Extrait du document:

+++

Au tournant du 20e siècle, le roi des Belges Léopold II a mené pendant 20 ans une politique de mise en esclavage et d’extermination de la moitié de la population de la RDC, soit 10 millions de morts selon les estimations. Emblématique de cette période infernale, une sordide pratique de mains coupées a particulièrement marqué le pays.
L’historienne africaine-colombienne Rosa Amélia Plumelle-Uribe nous livre deux témoignages, le premier est celui d’une femme qui a vécu cette époque « Notre village s’appelait Waniendo, du nom de notre chef Niendo (…) nous n’avions jamais fait la guerre dans notre pays et pour toute arme ou presque les hommes avaient des couteaux (…)
Nous étions tous occuper à biner nos plantations dans les champs car c’était la saison des pluies et les mauvaises herbes poussaient vite, quand un messager est arrivé au village pour nous prévenir qu’approchait un groupe d’hommes important, que tous portaient des casquettes rouges et des vêtements bleus, et aussi des fusils et des longs couteaux, et que beaucoup d’hommes blancs l’accompagnaient dont le chef était Kibalanga (nom africain d’Oscar Michaux, officier de la force publique qui reçut une épée d’honneur des propres mains de Leopold II) (…)
Le lendemain matin, peu après le lever du soleil sur la colline, un groupe important de soldat est entré dans le village (…) ils se sont précipités dans les maisons et en ont sorti les gens de force. Trois ou quatre ont pénétré dans notre maison et ils m’ont attrapée ainsi que mon mari Oleka et ma sœur Katinga. Ils nous ont trainés sur la route, et liés ensemble avec des cordes, autour du cou, afin de nous empêcher de nous échapper.
Nous pleurions tous, car nous savions que nous allions être emmenés comme esclaves. Les soldats nous ont battus avec des bâtons de fer de leurs fusils et obligés à marcher jusqu’au camp de Kibalanga qui a donné l’ordre d’enchaîner les femmes séparément, dix par cordes, et les hommes de la même façon. Quand nous avons tous été rassemblés – et nous nous sommes alors aperçus qu’il y avait beaucoup de monde d’autres villages, et beaucoup d’habitants de Waniendo –, les soldats nous ont apportés des paniers de nourriture à porter, dans certains desquels il y avait de la viande humaine fumée (…)

+++

Matériel fourni:
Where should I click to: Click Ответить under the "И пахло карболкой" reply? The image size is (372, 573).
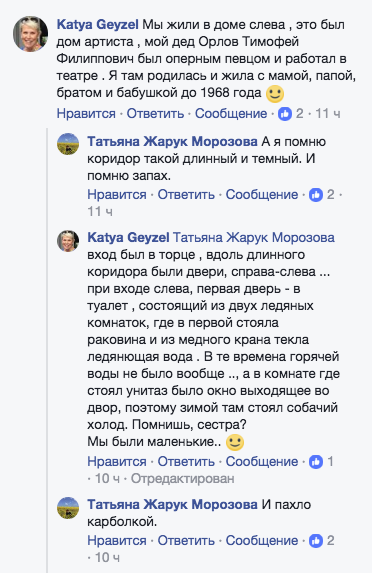pos(186,540)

+++

Objectif visé:
Prolongez, s'il vous plaît, le texte sur le Congo de Léopold II à partir de sa dernière phrase. Le matériel fourni n'a aucun lien avec le texte sur le Congo de Léopold II.

Résultat obtenu:
Nous nous sommes alors mis très rapidement en marche, ma sœur Katinga avait son bébé dans les bras et n’était pas obligée de porter un panier, mais mon mari Oleka a été forcé de porter une chèvre. Nous avons marché jusqu’à l’après-midi. Nous avons campé près d’un cour d’eau où nous avons été contents de boire, car nous étions assoiffés. Nous n’avions rien mangé car les soldats ne nous donnaient rien. (…)
Au cinquième jour (…) les soldats ont pris le bébé de ma sœur et l’ont jeté dans l’herbe et laissé mourir là, et ont obligé ma sœur à porter des chaudrons qu’ils avaient trouvés dans le village abandonné. Le sixième jour, à force de ne pas manger, de marcher sans relâche et de dormir dans l’herbe humide, nous étions épuisés et mon mari, qui marchait derrière nous avec la chèvre, ne pouvait plus se tenir debout.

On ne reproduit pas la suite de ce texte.